**Work required:**
Only the lines from the one containing "This screenshot has width=1799, height=1199." through the end of the data are wanted, reproduced exactly and without pictures.

[Records supplied Boundary: Start]

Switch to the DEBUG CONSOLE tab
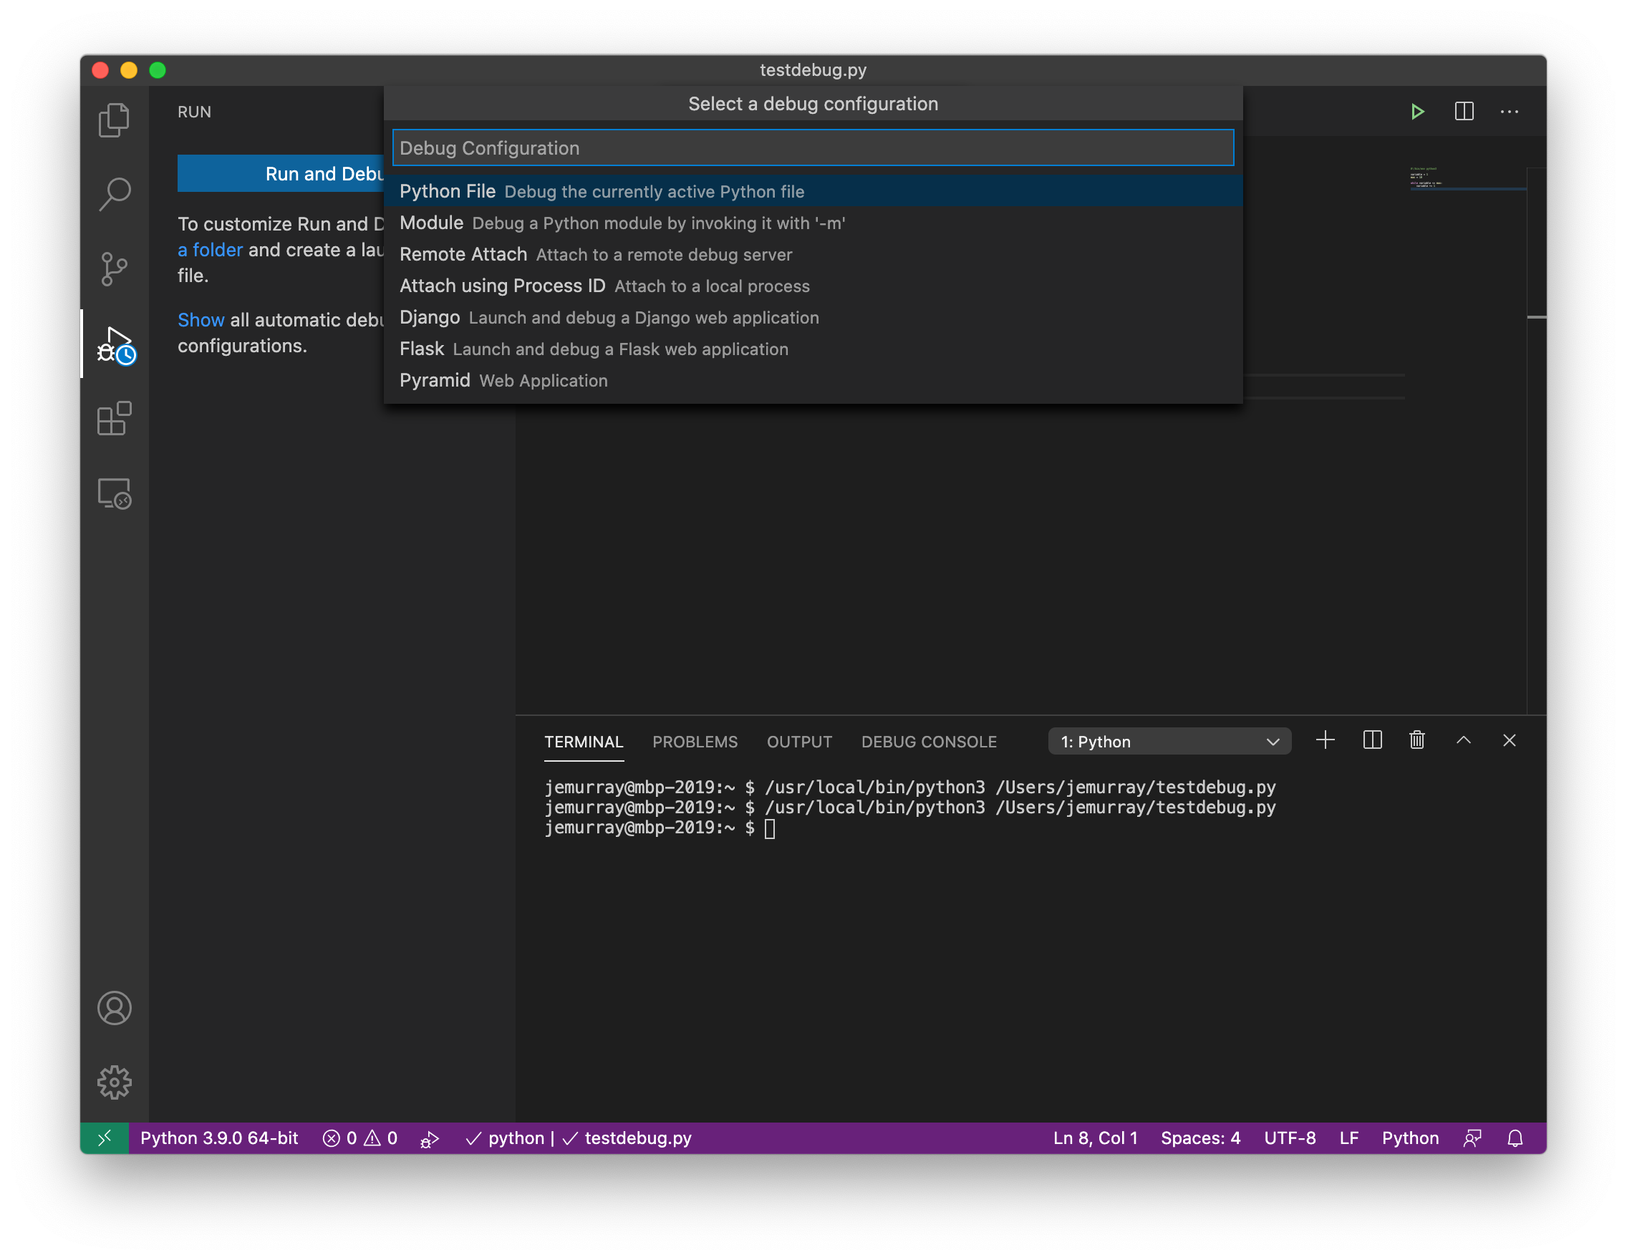(929, 742)
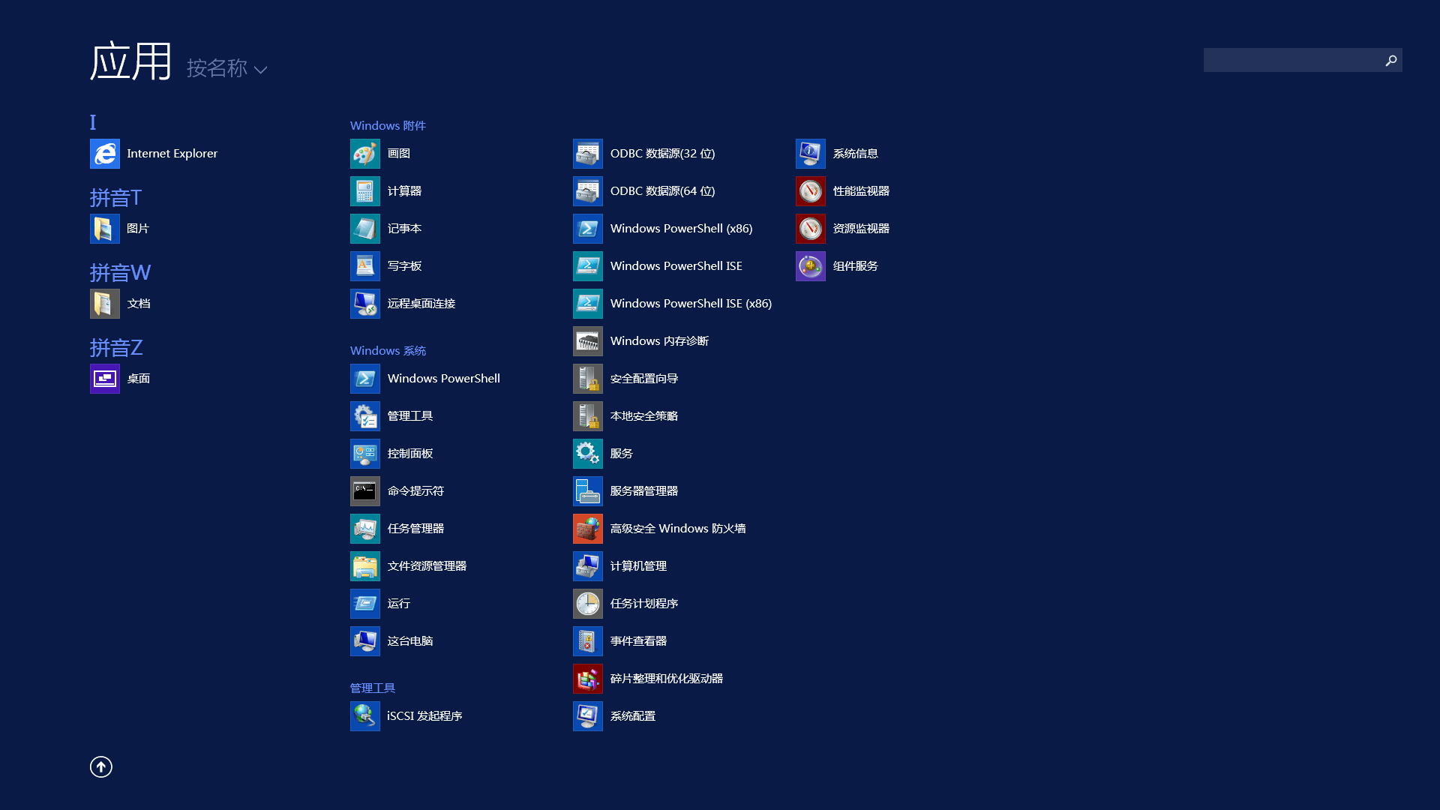
Task: Open 任务计划程序 task scheduler icon
Action: click(x=588, y=604)
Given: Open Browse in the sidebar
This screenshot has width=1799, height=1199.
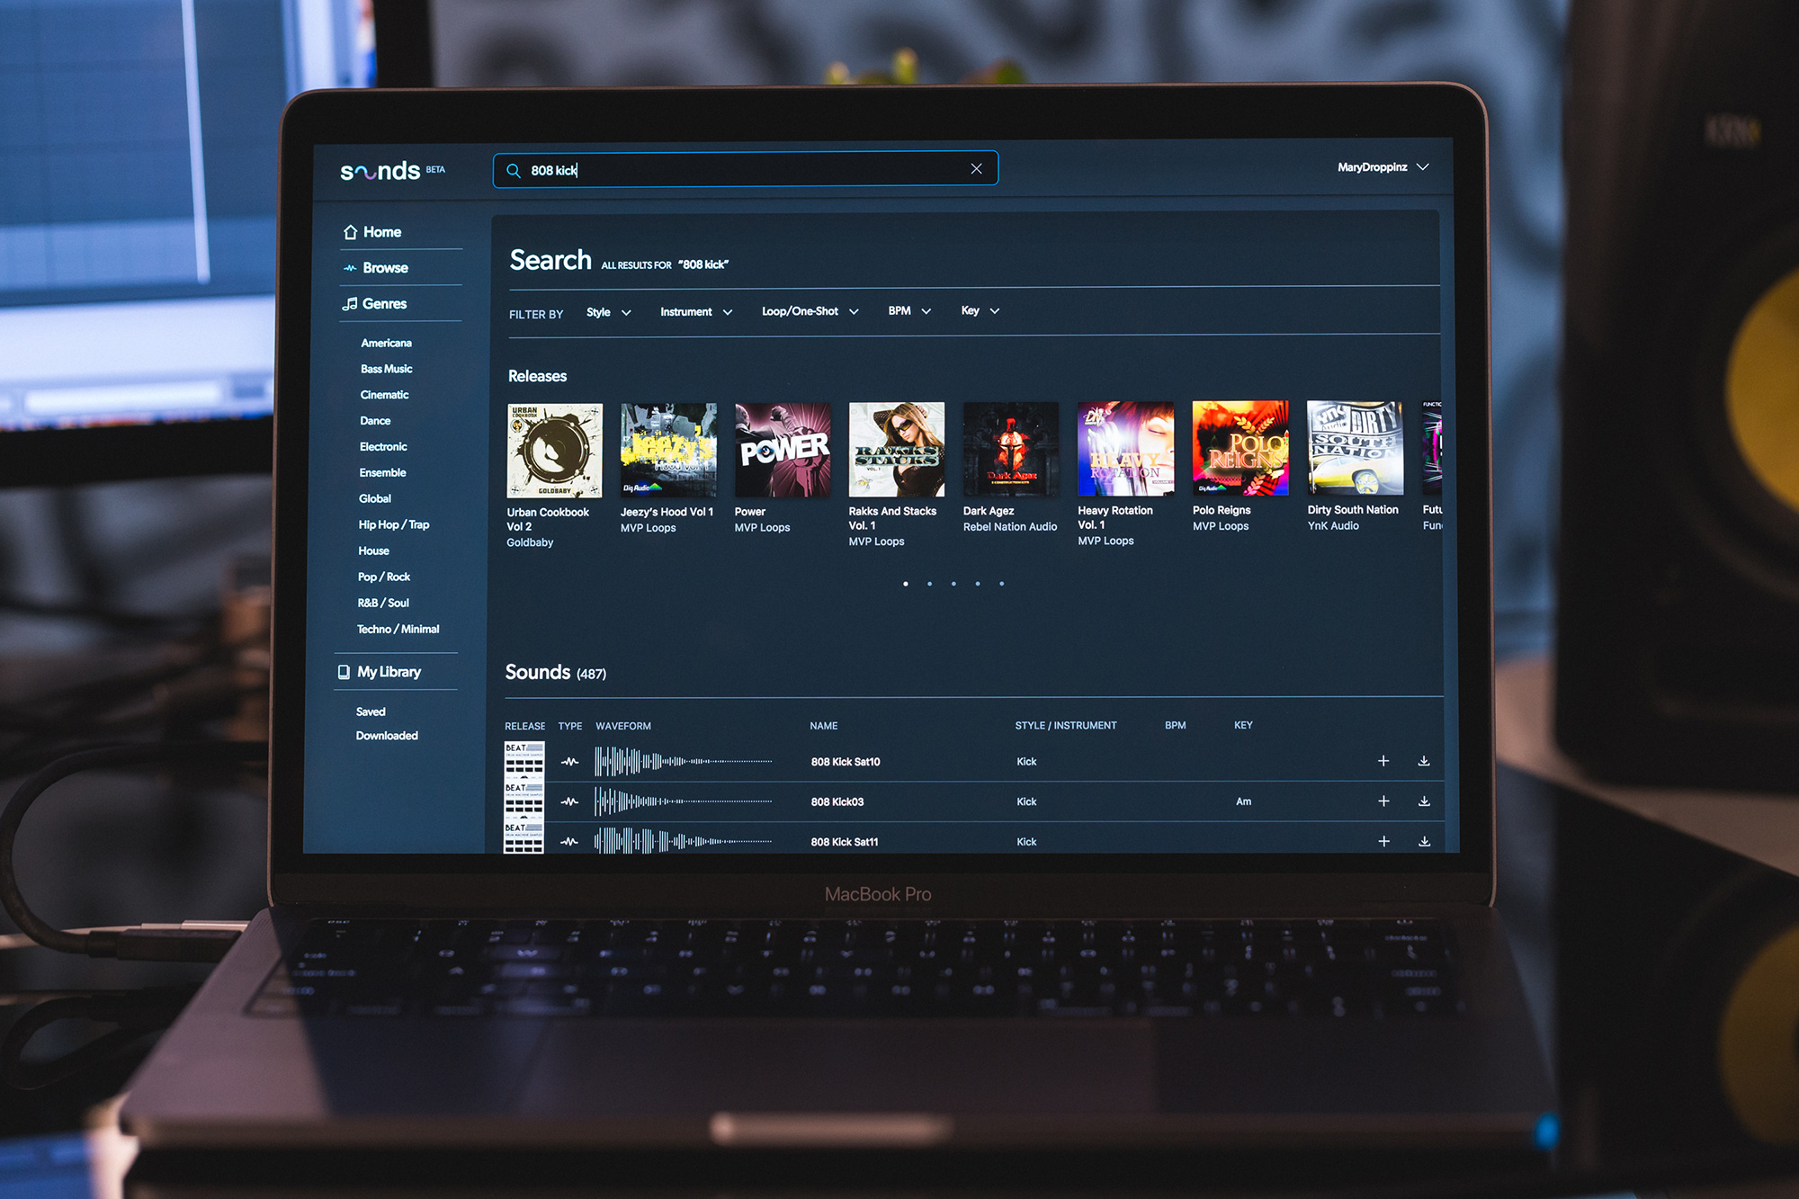Looking at the screenshot, I should 384,268.
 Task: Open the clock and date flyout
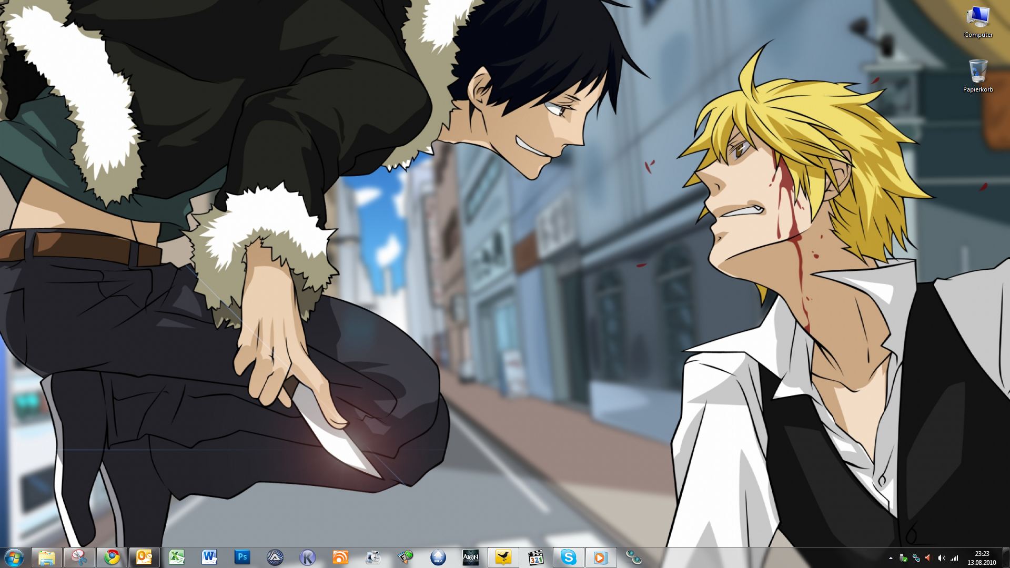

[Records supplied Boundary: End]

**Reply:**
This screenshot has width=1799, height=1199.
Looking at the screenshot, I should 384,268.
 Task: Open the clock and date flyout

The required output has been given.